Trilha no Pão de Açúcar é fechada após morte de alpinista

Segundo vistoria, cabo de aço se rompeu no momento que escalada era realizada

Antonio Pita - O Estado de S. Paulo,

04 Dezembro 2012 | 09h09

RIO - Vistoria feita ontem nos equipamentos usados na trilha de alpinismo Via Cepi do Morro do Pão de Açúcar, na zona sul do Rio, indicou que o cabo de aço utilizado por Bruno da Silva Mendes, de 32 anos, rompeu-se quando ele escalava o local, na tarde de domingo. Mendes morreu após despencar de uma altura de 70 metros. Andréia Pereira, de 40 anos, que o acompanhava, ficou ferida, mas passa bem.

A última manutenção no equipamento foi feita em 2009, segundo a Federação de Montanhismo do Estado do Rio de Janeiro (Femerj). Ontem, o trecho onde houve o acidente foi interditado pela Polícia Civil.

O alpinista foi enterrado ontem à tarde em Niterói. Ele era casado e não tinha filhos. A família está em choque com a tragédia. De acordo com amigos, a vítima era experiente e fazia a trilha com frequência.

As causas do acidente são investigadas pela Polícia Civil, que vai ouvir testemunhas ao longo da semana. De acordo com a delegada Andréa Nunes, instrutores de rapel e peritos farão uma inspeção na trilha e nos equipamentos usados por Mendes. Os agentes investigam se ele portava material de segurança e se houve falha humana, de equipamentos ou na própria trilha.

O presidente da Femerj, Dilson Queiroz, esteve na trilha ainda na noite de domingo. A Via Cepi tem cerca de 200 metros de altura e é considerada fácil pelos alpinistas. É demarcada por um cabo de aço preso à rocha, que serve de guia. Foi este cabo que se rompeu na hora do acidente.

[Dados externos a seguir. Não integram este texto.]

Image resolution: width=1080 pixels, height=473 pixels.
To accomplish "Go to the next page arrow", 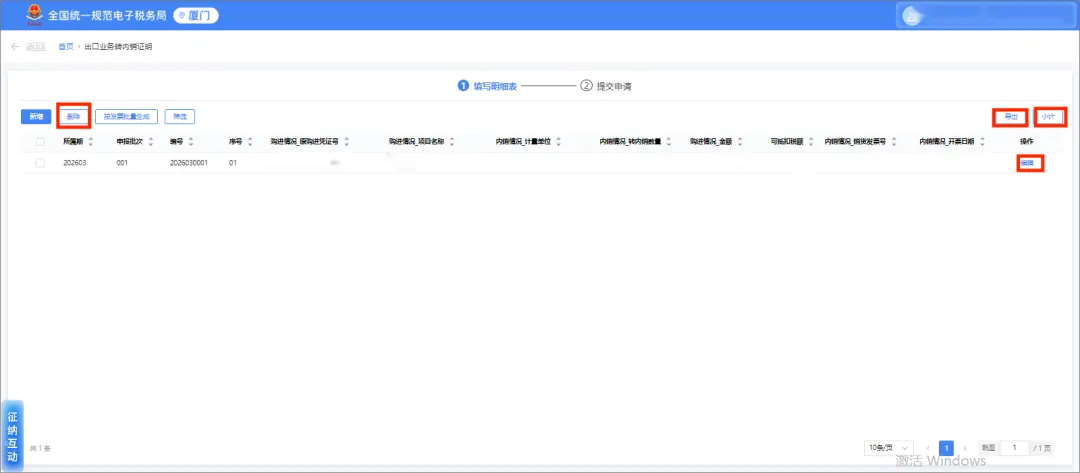I will (965, 448).
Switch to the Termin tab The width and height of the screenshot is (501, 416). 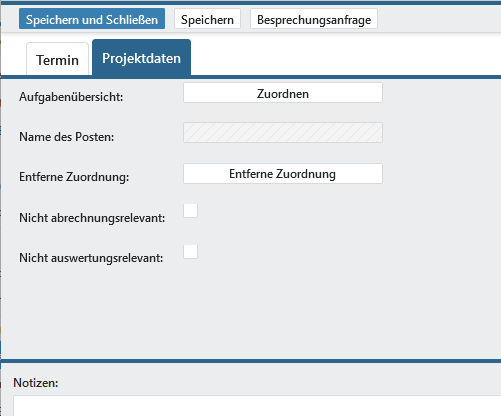57,59

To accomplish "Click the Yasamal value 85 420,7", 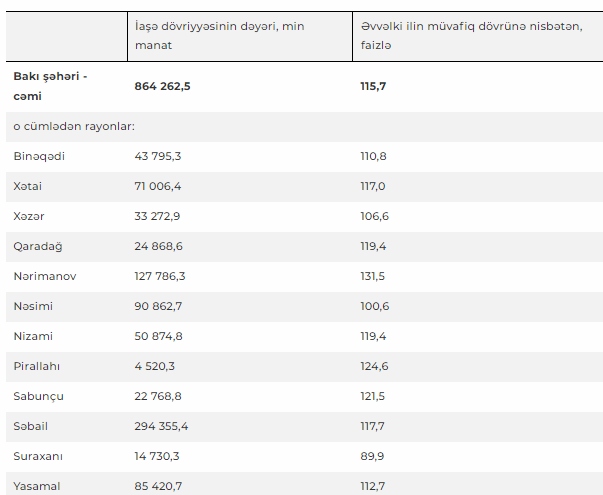I will (x=158, y=486).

"Mesmo com o rompimento do cabo, ainda não entendemos como e o que ocasionou a queda. Sabemos que Mendes seguia na frente da corda como guia da escalada e estava preso por uma corda a Andréia", disse Queiroz. No percurso da trilha há, desde 2009, cartazes orientando os alpinistas a evitar o caminho por causa do estado "precário" dos cabos em alguns trechos. Segundo Queiroz, a manutenção dos equipamentos é feita pelos próprios usuários - a última, realizada há três anos, estava no prazo previsto pela federação.

 

Segundo os bombeiros, Mendes e Andréia estavam a menos de 50 metros do topo do morro quando aconteceu o acidente. O alpinista se chocou diversas vezes contra o morro e ficou pendurado por um cabo a Andréia.